I’ve tried this, and the peril is the shortened model may not provide sufficient likelihood information to influence the posterior, leading to inaccurate warmup, or even making warmup taking longer time.

However, even for moderate accuracies, the flow of the system should not actually change too much.

There is no guarantee on that. There are many ODE systems evolve dramatically differently according to how accurate we solve them.

In general controlling ODE solver with sampler performance in tandem is not fully studied. The latest manifestation of this uncharted water is @wds15 's work on adjoint ode solver where we simply don’t know how controls will affect the performance, and the next best solution is to release an experimental version so people can try it.


There is no guarantee on that. There are many ODE systems evolve dramatically differently according to how accurate we solve them.

We have a method with @bbbales2 and @avehtari where we can use a not-so-accurate but fast method during HMC and then use importance sampling to get draws from the “true” posterior (one obtained when using accurate but costly solver). Here is a draft version of the case study:


I’m working on updating this and doing more experiments with also runtime informations. But I have also thought a lot about how we could avoid the bad parameter regions. ODE models (with adaptive solvers) are computationally really different than for example regression, because the computational cost of one iteration heavily depends on the parameter values. So you really would want to avoid the bad regions (good initializations?) or get out of there quick. One thing that is not discussed so much than tolerances is the max_num_steps parameter. I have observed that setting it to a very low value like 1000 can often help, because bad proposals can be rejected quickly.

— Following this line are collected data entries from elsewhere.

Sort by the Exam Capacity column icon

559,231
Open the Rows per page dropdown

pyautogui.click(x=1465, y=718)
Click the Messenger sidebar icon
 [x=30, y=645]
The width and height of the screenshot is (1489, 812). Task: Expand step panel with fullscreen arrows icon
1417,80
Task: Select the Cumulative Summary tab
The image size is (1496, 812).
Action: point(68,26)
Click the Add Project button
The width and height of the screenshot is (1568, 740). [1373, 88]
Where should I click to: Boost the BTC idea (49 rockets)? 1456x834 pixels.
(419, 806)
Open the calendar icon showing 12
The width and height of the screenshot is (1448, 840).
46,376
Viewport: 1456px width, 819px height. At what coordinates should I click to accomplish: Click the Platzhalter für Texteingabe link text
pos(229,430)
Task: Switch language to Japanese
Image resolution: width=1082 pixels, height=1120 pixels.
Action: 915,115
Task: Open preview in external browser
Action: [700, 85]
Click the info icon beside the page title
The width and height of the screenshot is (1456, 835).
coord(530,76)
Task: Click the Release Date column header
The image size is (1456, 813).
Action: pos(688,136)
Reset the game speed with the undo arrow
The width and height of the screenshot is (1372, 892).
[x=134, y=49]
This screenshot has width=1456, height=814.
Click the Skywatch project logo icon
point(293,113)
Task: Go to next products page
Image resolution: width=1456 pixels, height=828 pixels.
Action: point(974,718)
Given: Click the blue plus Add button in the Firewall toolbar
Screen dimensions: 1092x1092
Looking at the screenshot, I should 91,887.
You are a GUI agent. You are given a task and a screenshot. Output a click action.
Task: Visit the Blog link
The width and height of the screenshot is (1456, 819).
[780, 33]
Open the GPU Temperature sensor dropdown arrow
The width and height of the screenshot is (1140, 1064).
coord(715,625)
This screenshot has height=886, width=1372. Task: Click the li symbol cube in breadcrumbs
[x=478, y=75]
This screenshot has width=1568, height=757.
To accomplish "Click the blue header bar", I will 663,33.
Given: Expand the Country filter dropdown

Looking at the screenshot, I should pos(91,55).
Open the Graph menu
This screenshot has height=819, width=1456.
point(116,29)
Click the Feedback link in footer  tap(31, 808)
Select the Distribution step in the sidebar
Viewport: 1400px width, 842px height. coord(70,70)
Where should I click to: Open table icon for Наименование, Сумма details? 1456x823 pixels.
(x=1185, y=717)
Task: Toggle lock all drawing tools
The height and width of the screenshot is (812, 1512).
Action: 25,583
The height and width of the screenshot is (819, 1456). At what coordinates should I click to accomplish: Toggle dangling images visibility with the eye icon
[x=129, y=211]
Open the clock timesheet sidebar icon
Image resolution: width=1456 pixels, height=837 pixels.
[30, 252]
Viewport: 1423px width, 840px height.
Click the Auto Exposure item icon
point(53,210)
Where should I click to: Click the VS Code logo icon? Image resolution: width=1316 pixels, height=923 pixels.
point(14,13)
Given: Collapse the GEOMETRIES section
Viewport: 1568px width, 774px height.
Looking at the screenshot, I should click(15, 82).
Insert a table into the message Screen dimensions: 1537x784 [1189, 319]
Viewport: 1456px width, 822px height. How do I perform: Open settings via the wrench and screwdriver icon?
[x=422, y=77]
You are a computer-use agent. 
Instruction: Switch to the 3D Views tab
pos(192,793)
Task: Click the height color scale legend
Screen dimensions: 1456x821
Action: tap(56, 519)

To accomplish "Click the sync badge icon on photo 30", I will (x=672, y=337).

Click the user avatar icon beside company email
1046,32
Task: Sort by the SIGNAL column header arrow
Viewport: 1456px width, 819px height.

There are two types of bad regions: the kind that we don’t need to explore so we want to get out of asap, and that we want to explore but our integrator is stressed.


@jtimonen Thanks, this looks great! Had a quick glance and will most certainly look further into it.

@yizhang clearly you cannot have guarantees for qualitatively similar behavior for all ODEs, but if the ODE is very badly conditioned, it is also clear that a certain degree of accuracy is necessary. However this is most certainly not the case for all/most ODEs…

Would you happen to have examples of these badly behaving ODEs?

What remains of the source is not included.